None of that can possibly steel a person to withstand the news that a person they cared about ended their own life. I daresay it only makes it worse. I've been on those calls where someone is talking about suicide or has attempted it, and a friend or relative is standing there, irritated, saying, "they're just trying to get attention!" They only took a handful of pills, they say. The cuts were just superficial.

What I wish I could tell those people sometimes is that they need to wake up. Those kind of incidents are often the best indicator that someone needs help. Getting mad at them most times does no good. Offer to go with them to get help, talk to them, call 911 if you have to - but nobody knows how many completed suicides I've gone on where someone was left feeling hollow and alone, trying to figure out if there was some subtle sign dropped, wishing they'd seen something so obvious so they'd still have that person there.

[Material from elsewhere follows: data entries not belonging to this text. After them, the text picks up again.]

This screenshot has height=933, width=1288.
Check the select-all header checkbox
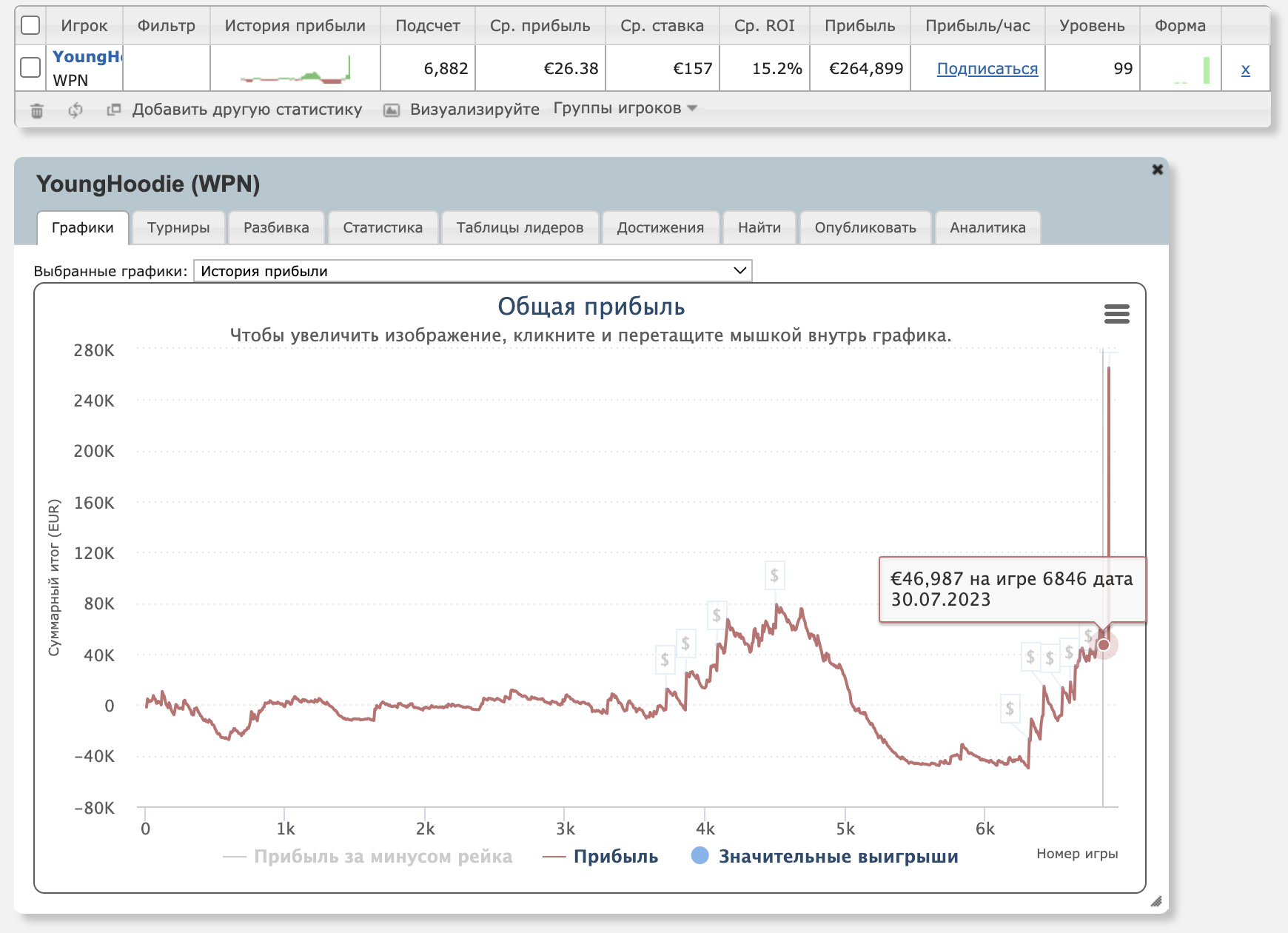[30, 25]
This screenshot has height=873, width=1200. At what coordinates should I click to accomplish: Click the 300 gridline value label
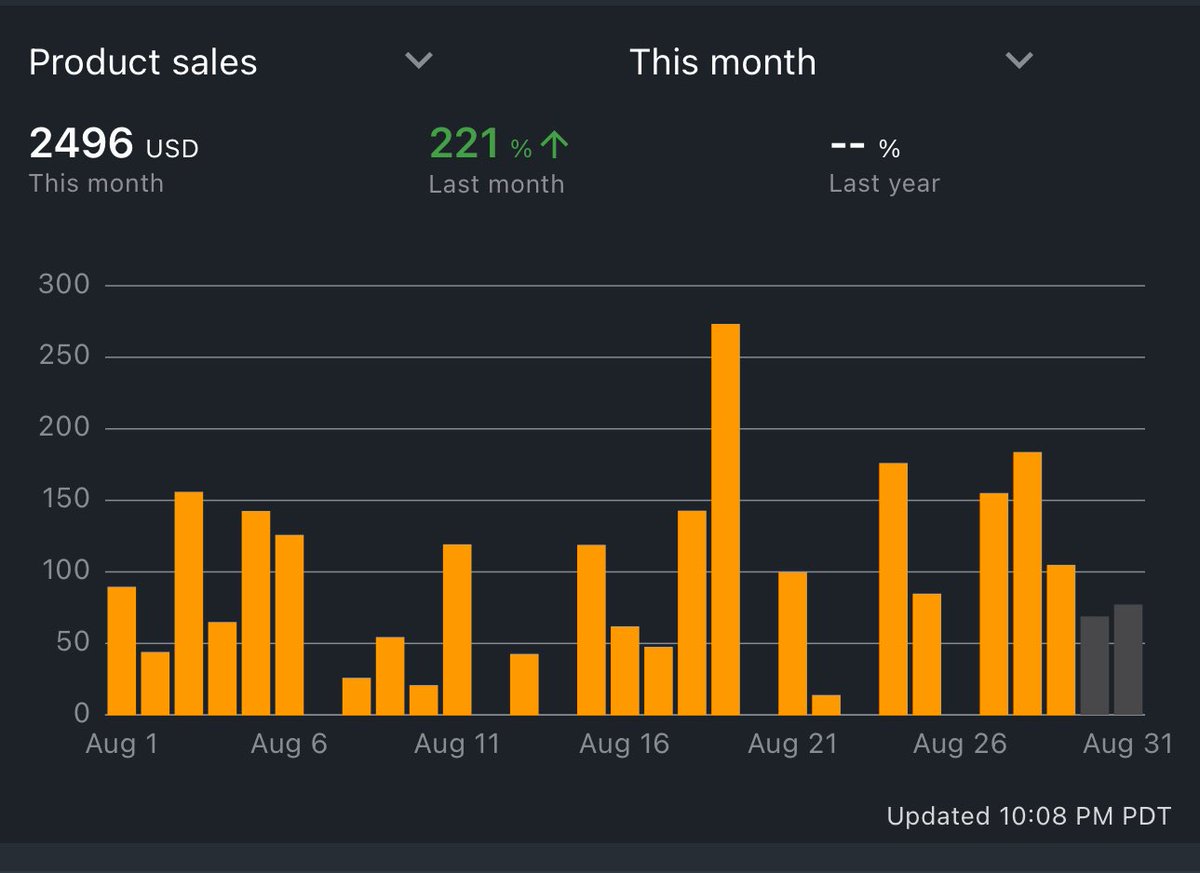click(x=62, y=284)
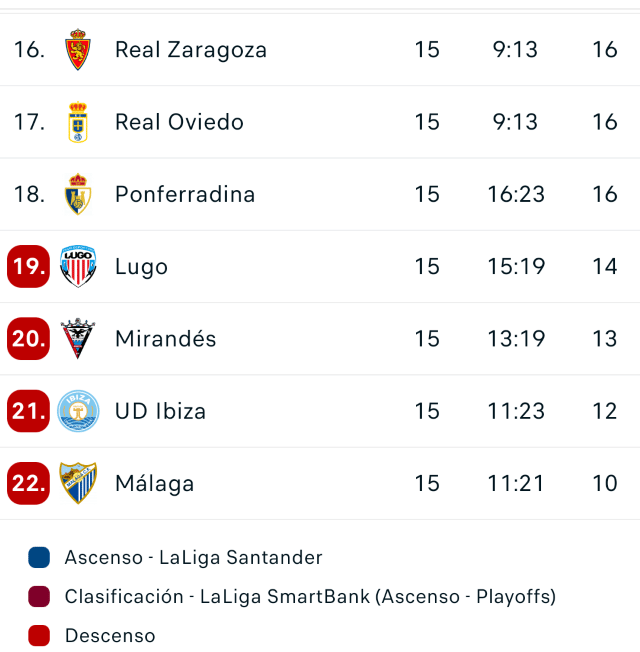Click Ponferradina's 16:23 goals score
Screen dimensions: 640x652
click(x=516, y=194)
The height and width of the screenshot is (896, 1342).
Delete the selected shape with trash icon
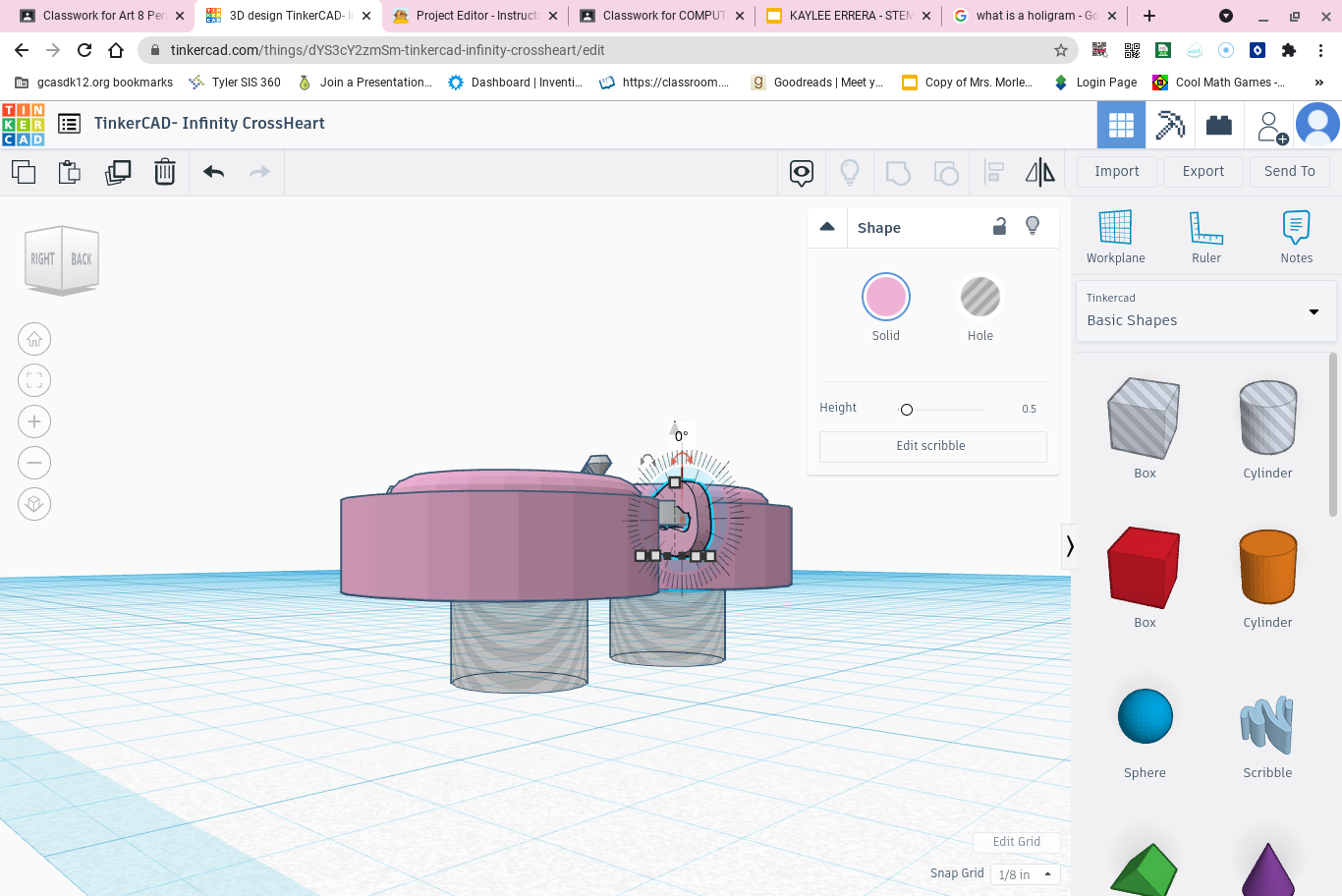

I've been to that edge myself. It's been eight years now, but I looked over that edge and the experience has left me a very different person. Even now I still remember the feeling that things in my life would never get better, nobody could understand or fix things, and talking would not help. I felt deep depression and fear, then - nothing. I actually came to a peace that I had accepted the idea of dying. I won't say exactly what happened, but to this day I do not fear death. What I do fear is having to face God and answer for something like that.

Because of that experience, I feel like an enormous hypocrite for asking the question everyone is asking right now - "WHY?". He had a big heart, a handsome smile, and a concern for his patients that others I know have lost in the same amount of time in our profession. He had three beautiful, respectful kids who adored him. What on Earth could have been so intensely painful that he would remove himself from this world and rob it of the better place it would have been with him in it? What propelled him to give up so soon?

His family and closest friends will ask themselves for a very long time if they missed something that could have served as a warning that he was teetering on the edge. His adorable girls will wonder why daddy didn't love them enough to stick around. Everyone will feel guilt and an empty desperation that is unique to suicide survivors. I have learned that those things are absolutely unavoidable. It's natural for those things to happen. It's brutally unfair, though.

In our line of work, what we do sometimes weighs heavily on us. To all of my fellow Fire/Rescue/EMS addicts and to all of the cops out there, I give you an admonishment that I cannot make more heartfelt: take care of yourselves.